March 11, 2020

Harold Stolper.jpg

Adjunct Assistant Professor Harold Stolper is senior economist for the Community Service Society of New York.
Adjunct Assistant Professor Harold Stolper is senior economist for the Community Service Society of New York.
For members of the Metropolitan Transportation Authority board, which oversees the New York City subways, spending $249 million on police to ticket $200 million worth of fare evaders might make sense.
 

But to most New Yorkers who commute daily—especially those at the targeted stations—the math doesn't add up.

Harold Stolper, a SIPA adjunct professor and senior economist for the Community Service Society of New York, is one of those who objects—strenuously. At a lunchtime dialogue on March 2, Stolper took interested students through the New York Police Department’s convoluted web of data-keeping and what he called its effort to avoid making that data public.

The discussion drew heavily on Stolper’s 2017 report, “The Crime of Being Short $2.75.” That report analyzes the NYPD's effort to stop fare evasion, focusing in particular on the tactic of targeting residents of majority-minority neighborhoods, where people of color make up more than half the population.
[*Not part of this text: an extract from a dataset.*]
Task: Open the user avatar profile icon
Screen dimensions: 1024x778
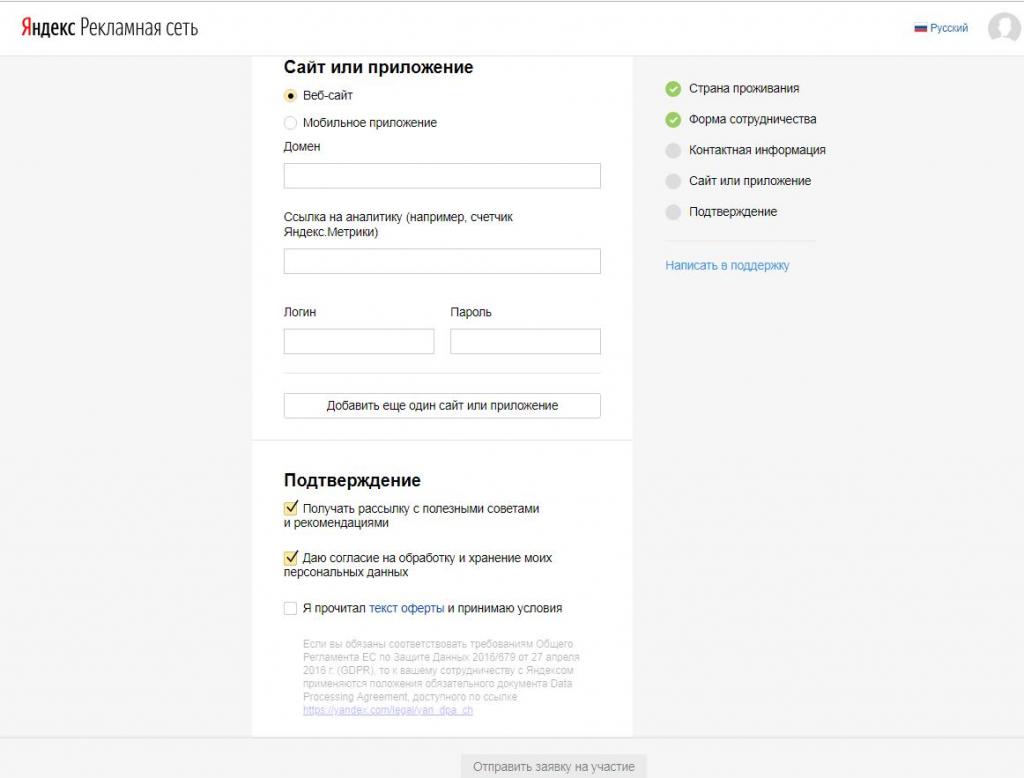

In presenting his argument, Stolper highlighted a number of striking statistics. He cited not only the rates of arrests and ticketing for fare evasion at these targeted stations, but also the lack of reliable information that indicates how much the MTA in fact loses to those who opt out of paying the fare.

Stolper raised repeated questions about the crime statistics that are often cited as a rationale for hiring 500 police officers. He underscored that, since the new MTA officers operate outside of the NYPD's purview, they are not subject to the same reporting requirements as regular police officers.

"The numbers change," he said. “What we can track are the targeted stations.”

Stolper displayed a map that highlighted the stations that are most targeted for fare evasion. They are disproportionately located in city neighborhoods with large Hispanic or African American populations—including parts of the Bronx, Washington Heights, East New York, and Far Rockaway.

Stolper and attendees also talked about messaging of the MTA's current campaign to fight fare evasion, which features the slogan “We’d rather have your $2.75 than your $100 fine.” and efforts by protestors have taken to stop what they perceive as a war on poverty. Attendees agreed on one sentiment at least: that addressing poverty in the city should not begin with targeting people's mode of transportation.